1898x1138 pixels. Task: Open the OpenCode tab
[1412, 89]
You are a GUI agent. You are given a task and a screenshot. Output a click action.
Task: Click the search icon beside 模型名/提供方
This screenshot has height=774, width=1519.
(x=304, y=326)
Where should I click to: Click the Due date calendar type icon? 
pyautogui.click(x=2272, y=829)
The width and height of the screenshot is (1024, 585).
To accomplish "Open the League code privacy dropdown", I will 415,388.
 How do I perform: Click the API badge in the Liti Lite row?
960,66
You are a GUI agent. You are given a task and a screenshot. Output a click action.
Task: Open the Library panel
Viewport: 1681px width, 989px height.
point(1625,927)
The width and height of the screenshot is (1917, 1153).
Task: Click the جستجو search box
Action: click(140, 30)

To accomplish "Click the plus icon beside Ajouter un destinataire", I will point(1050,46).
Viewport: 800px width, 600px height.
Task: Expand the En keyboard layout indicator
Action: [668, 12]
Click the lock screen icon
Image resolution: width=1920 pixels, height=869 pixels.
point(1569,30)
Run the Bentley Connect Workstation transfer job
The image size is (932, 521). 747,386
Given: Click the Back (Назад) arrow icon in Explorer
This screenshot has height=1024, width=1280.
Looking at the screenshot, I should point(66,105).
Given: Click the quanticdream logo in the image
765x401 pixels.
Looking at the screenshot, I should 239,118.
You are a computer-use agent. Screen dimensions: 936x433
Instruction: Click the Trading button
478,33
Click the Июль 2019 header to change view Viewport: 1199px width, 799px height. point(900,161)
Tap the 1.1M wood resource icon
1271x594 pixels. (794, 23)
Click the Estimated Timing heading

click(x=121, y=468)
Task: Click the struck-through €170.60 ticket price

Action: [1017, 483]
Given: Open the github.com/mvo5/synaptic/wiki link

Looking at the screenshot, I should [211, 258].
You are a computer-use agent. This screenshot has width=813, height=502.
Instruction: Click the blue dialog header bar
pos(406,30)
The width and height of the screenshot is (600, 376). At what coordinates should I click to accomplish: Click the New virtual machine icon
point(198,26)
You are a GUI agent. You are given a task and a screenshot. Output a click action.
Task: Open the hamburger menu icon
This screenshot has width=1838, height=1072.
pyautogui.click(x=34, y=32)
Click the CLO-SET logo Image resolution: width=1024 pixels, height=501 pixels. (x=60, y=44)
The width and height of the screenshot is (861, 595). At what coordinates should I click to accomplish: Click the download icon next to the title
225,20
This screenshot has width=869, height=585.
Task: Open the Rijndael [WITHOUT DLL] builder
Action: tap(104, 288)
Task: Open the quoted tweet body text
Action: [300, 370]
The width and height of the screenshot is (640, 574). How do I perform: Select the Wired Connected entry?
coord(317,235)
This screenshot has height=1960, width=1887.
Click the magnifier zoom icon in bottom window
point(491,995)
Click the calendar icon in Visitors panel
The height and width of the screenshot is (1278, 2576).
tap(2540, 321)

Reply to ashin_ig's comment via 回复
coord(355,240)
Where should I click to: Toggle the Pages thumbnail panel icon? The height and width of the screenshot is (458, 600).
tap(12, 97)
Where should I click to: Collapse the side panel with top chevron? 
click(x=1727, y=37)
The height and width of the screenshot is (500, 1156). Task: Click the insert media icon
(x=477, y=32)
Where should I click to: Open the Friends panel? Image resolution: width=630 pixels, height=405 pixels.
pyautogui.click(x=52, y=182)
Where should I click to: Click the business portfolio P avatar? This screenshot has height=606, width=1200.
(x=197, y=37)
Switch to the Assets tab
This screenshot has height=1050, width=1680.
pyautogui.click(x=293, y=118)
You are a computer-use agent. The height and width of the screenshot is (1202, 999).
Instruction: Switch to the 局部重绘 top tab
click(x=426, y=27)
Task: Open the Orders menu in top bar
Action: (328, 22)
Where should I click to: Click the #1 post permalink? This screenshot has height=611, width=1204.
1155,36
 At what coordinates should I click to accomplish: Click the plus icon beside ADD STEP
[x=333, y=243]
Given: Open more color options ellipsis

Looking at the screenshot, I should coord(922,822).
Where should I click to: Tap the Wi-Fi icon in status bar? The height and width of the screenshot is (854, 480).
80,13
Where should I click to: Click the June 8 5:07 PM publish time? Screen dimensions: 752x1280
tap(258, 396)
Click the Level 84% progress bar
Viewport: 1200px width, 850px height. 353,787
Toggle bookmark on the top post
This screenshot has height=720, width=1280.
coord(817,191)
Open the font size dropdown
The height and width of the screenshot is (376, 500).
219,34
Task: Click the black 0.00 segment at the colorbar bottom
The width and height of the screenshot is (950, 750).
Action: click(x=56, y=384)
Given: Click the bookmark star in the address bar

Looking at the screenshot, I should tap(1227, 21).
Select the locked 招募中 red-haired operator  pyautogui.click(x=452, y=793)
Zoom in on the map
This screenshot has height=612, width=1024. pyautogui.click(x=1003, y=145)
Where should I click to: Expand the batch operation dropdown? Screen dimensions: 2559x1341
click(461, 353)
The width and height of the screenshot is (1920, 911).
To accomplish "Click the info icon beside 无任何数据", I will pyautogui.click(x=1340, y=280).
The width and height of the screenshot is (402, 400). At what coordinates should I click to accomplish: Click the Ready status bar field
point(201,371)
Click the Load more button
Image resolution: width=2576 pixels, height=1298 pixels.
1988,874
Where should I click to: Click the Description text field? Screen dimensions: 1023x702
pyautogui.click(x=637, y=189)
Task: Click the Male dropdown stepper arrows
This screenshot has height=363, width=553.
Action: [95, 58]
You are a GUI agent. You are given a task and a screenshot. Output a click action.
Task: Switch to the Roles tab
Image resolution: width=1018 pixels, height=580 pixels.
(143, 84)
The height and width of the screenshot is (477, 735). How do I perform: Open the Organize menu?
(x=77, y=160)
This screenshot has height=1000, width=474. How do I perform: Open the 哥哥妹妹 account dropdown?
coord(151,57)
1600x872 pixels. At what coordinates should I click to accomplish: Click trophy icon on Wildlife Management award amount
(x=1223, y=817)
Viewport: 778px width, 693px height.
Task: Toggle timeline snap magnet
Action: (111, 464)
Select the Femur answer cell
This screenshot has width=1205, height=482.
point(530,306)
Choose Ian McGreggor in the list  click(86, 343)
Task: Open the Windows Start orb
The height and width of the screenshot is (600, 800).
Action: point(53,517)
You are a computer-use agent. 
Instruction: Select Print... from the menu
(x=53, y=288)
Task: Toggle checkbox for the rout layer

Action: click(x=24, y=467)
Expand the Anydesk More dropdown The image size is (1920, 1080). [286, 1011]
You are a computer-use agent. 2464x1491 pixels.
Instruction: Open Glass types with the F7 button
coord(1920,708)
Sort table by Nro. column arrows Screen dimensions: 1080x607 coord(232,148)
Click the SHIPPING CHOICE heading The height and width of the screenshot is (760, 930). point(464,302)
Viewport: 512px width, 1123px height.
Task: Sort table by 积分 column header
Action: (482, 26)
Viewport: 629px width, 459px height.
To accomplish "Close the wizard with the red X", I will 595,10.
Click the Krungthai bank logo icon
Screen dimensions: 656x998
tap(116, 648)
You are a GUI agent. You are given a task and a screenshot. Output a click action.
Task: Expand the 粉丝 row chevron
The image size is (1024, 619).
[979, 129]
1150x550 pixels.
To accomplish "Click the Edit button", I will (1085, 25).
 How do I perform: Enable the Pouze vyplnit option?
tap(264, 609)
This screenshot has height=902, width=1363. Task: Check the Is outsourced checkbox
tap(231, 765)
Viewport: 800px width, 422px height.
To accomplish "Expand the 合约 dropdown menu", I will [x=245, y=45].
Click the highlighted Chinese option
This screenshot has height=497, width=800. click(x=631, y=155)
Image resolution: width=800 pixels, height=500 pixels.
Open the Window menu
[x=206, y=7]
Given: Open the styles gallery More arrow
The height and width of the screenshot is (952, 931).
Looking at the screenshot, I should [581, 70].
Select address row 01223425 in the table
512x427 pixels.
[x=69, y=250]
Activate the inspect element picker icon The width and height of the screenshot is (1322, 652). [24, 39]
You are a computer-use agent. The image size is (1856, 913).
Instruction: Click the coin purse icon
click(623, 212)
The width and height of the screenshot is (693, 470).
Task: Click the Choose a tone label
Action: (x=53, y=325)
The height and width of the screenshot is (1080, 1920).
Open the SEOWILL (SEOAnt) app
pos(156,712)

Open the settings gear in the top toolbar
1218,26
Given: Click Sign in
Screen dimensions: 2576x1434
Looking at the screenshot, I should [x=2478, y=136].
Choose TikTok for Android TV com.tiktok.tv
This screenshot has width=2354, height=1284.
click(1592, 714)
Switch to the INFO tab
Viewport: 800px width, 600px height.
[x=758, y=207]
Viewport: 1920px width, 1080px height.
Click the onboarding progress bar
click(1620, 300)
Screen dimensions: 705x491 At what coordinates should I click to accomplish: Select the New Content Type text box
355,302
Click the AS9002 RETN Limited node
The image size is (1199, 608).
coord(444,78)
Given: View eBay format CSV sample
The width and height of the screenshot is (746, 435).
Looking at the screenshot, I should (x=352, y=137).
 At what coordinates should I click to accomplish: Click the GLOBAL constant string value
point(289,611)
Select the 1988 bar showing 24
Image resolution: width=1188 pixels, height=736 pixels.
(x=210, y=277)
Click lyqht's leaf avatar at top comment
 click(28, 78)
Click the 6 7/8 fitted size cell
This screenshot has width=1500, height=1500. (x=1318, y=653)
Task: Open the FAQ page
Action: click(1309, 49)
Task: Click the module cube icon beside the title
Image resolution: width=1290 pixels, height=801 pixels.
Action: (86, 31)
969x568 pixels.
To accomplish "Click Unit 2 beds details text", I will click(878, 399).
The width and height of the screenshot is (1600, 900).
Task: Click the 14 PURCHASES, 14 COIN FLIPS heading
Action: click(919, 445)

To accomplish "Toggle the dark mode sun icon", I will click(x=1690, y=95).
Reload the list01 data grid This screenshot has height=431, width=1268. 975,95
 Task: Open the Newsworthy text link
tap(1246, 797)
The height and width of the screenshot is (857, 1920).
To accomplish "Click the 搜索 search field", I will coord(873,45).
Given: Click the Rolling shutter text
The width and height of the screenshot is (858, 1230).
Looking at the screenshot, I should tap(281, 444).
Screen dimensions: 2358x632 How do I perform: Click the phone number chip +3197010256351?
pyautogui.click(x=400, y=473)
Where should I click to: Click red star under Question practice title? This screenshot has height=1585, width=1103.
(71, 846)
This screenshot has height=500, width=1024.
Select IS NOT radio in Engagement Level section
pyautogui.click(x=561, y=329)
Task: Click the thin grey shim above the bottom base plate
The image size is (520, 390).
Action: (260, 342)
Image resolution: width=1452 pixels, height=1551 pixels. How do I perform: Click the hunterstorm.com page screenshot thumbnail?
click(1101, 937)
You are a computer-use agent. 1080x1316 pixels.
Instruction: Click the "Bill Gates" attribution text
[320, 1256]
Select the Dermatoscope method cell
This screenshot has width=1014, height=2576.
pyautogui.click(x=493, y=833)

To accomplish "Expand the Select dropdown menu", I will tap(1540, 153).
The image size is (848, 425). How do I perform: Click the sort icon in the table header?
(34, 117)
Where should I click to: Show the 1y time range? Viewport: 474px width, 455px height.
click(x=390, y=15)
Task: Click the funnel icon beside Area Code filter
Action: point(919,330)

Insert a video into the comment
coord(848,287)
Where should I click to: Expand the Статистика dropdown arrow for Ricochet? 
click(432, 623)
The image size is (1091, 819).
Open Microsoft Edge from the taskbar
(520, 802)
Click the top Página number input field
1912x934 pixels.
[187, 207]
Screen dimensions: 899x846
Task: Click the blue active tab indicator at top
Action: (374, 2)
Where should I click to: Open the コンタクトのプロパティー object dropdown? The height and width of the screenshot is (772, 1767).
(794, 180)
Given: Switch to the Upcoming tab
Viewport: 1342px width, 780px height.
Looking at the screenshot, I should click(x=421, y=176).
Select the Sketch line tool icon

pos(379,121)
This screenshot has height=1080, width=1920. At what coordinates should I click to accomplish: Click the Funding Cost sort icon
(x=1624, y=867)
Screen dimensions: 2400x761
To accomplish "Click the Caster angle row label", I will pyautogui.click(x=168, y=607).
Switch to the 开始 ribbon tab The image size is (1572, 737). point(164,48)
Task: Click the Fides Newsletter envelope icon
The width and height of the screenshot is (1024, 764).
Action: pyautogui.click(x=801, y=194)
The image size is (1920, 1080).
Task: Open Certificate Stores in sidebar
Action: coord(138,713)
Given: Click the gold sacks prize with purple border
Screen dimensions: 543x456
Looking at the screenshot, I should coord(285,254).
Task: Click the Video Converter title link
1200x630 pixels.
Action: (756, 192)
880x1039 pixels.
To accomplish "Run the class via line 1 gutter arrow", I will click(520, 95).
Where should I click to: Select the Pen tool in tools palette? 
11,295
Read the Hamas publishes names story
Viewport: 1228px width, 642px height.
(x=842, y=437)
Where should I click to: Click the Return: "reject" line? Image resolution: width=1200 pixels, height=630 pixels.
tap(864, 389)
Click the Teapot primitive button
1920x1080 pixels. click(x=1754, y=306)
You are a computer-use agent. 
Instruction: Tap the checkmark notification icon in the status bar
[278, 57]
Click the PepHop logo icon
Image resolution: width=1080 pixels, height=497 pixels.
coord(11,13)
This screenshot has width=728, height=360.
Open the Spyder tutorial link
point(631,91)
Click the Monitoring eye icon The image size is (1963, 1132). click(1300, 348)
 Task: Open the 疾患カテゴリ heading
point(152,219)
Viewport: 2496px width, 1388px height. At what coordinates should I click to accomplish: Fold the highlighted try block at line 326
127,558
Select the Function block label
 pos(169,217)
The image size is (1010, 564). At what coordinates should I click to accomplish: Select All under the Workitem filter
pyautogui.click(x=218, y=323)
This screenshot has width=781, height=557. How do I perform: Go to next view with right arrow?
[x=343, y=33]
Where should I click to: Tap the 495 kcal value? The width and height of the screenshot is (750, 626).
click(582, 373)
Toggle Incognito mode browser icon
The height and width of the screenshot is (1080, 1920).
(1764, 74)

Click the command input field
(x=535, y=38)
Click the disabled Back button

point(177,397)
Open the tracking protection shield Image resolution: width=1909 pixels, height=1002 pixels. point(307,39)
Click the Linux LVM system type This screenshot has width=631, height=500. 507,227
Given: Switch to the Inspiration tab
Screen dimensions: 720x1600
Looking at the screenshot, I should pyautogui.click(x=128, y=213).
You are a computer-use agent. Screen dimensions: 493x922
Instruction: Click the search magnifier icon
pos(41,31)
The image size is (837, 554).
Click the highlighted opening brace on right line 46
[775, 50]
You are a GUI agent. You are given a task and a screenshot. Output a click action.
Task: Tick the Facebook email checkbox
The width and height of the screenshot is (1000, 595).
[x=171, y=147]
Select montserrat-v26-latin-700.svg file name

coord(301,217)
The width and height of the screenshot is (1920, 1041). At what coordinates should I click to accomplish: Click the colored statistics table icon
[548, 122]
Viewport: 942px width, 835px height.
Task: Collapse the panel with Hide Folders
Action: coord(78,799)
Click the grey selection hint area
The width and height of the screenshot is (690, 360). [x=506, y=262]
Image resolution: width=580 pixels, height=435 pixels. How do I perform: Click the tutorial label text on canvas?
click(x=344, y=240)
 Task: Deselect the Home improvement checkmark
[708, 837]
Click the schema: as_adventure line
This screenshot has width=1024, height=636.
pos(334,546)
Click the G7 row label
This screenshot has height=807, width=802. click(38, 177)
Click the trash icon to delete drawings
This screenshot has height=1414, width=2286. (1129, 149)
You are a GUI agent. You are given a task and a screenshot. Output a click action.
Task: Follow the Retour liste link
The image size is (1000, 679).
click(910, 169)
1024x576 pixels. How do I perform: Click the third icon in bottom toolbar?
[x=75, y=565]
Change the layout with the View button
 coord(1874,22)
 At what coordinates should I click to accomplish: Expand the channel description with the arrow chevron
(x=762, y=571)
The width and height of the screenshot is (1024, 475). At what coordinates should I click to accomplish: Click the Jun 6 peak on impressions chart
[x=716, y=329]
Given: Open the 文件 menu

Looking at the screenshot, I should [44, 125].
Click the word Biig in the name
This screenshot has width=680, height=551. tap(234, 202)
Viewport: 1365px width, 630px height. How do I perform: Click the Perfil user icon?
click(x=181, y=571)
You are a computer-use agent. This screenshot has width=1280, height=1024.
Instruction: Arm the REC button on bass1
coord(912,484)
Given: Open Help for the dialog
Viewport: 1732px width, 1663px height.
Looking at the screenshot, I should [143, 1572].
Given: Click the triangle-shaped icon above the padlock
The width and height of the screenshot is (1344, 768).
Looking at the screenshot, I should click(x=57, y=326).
▬▬▬
- **Given exercise**
Please write out the rows above, from the first line through the line with "(x=304, y=326)", keeping every character the same.

- **Written solution**
1898x1138 pixels. Task: Open the OpenCode tab
[1412, 89]
You are a GUI agent. You are given a task and a screenshot. Output a click action.
Task: Click the search icon beside 模型名/提供方
This screenshot has height=774, width=1519.
(x=304, y=326)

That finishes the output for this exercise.